## INPUT MATERIAL:
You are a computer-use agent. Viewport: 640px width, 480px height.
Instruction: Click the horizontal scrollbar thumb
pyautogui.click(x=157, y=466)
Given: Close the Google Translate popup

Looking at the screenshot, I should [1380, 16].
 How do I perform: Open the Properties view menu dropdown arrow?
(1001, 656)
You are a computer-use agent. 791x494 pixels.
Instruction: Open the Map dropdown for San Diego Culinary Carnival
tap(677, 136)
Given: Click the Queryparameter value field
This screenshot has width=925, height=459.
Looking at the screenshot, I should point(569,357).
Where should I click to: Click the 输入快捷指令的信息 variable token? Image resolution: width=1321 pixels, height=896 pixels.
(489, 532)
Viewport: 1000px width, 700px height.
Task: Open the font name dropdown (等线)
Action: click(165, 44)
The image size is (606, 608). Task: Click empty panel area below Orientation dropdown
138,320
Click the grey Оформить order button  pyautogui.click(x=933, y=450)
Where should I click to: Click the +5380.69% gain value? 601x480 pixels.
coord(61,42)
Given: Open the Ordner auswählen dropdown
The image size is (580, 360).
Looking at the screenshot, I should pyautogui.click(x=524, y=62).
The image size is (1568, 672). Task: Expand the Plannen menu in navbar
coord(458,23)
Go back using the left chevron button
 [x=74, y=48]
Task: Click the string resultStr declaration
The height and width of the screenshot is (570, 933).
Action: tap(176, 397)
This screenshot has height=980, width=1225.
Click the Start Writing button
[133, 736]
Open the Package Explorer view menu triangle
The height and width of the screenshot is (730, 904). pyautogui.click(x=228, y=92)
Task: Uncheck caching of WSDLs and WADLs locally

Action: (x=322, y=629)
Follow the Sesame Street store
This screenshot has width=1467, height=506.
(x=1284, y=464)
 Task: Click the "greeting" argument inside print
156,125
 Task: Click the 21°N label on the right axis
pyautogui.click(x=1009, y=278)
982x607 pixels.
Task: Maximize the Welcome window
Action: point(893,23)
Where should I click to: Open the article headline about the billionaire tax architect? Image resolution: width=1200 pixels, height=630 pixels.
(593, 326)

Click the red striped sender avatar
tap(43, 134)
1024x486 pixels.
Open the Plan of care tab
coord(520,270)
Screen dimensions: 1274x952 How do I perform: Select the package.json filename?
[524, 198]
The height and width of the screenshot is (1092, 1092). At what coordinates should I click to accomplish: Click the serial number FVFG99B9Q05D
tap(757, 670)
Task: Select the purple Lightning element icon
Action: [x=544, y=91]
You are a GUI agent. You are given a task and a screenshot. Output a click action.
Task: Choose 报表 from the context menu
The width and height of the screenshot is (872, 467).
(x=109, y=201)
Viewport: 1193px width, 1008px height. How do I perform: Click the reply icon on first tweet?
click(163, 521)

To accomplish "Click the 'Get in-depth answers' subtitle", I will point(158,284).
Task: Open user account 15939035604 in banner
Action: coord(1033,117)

## WHAT THE TASK ASKS:
Rewrite every line of the items above as a numbered list, omitting blank lines.

## ANSWER:
1. You are a computer-use agent. Viewport: 640px width, 480px height.
2. Instruction: Click the horizontal scrollbar thumb
3. pyautogui.click(x=157, y=466)
4. Given: Close the Google Translate popup
5. Looking at the screenshot, I should [1380, 16].
6.  How do I perform: Open the Properties view menu dropdown arrow?
7. (1001, 656)
8. You are a computer-use agent. 791x494 pixels.
9. Instruction: Open the Map dropdown for San Diego Culinary Carnival
10. tap(677, 136)
11. Given: Click the Queryparameter value field
12. This screenshot has width=925, height=459.
13. Looking at the screenshot, I should point(569,357).
14. Where should I click to: Click the 输入快捷指令的信息 variable token? Image resolution: width=1321 pixels, height=896 pixels.
15. (489, 532)
16. Viewport: 1000px width, 700px height.
17. Task: Open the font name dropdown (等线)
18. Action: click(165, 44)
19. The image size is (606, 608). Task: Click empty panel area below Orientation dropdown
20. 138,320
21. Click the grey Оформить order button  pyautogui.click(x=933, y=450)
22. Where should I click to: Click the +5380.69% gain value? 601x480 pixels.
23. coord(61,42)
24. Given: Open the Ordner auswählen dropdown
25. The image size is (580, 360).
26. Looking at the screenshot, I should pyautogui.click(x=524, y=62).
27. The image size is (1568, 672). Task: Expand the Plannen menu in navbar
28. coord(458,23)
29. Go back using the left chevron button
30.  [x=74, y=48]
31. Task: Click the string resultStr declaration
32. The height and width of the screenshot is (570, 933).
33. Action: tap(176, 397)
34. This screenshot has height=980, width=1225.
35. Click the Start Writing button
36. [133, 736]
37. Open the Package Explorer view menu triangle
38. The height and width of the screenshot is (730, 904). pyautogui.click(x=228, y=92)
39. Task: Uncheck caching of WSDLs and WADLs locally
40. Action: (x=322, y=629)
41. Follow the Sesame Street store
42. This screenshot has width=1467, height=506.
43. (x=1284, y=464)
44.  Task: Click the "greeting" argument inside print
45. 156,125
46.  Task: Click the 21°N label on the right axis
47. pyautogui.click(x=1009, y=278)
48. 982x607 pixels.
49. Task: Maximize the Welcome window
50. Action: point(893,23)
51. Where should I click to: Open the article headline about the billionaire tax architect? Image resolution: width=1200 pixels, height=630 pixels.
52. (593, 326)
53. Click the red striped sender avatar
54. tap(43, 134)
55. 1024x486 pixels.
56. Open the Plan of care tab
57. coord(520,270)
58. Screen dimensions: 1274x952 How do I perform: Select the package.json filename?
59. [524, 198]
60. The height and width of the screenshot is (1092, 1092). At what coordinates should I click to accomplish: Click the serial number FVFG99B9Q05D
61. tap(757, 670)
62. Task: Select the purple Lightning element icon
63. Action: [x=544, y=91]
64. You are a GUI agent. You are given a task and a screenshot. Output a click action.
65. Task: Choose 报表 from the context menu
66. The width and height of the screenshot is (872, 467).
67. (x=109, y=201)
68. Viewport: 1193px width, 1008px height. How do I perform: Click the reply icon on first tweet?
69. click(163, 521)
70. To accomplish "Click the 'Get in-depth answers' subtitle", I will point(158,284).
71. Task: Open user account 15939035604 in banner
72. Action: coord(1033,117)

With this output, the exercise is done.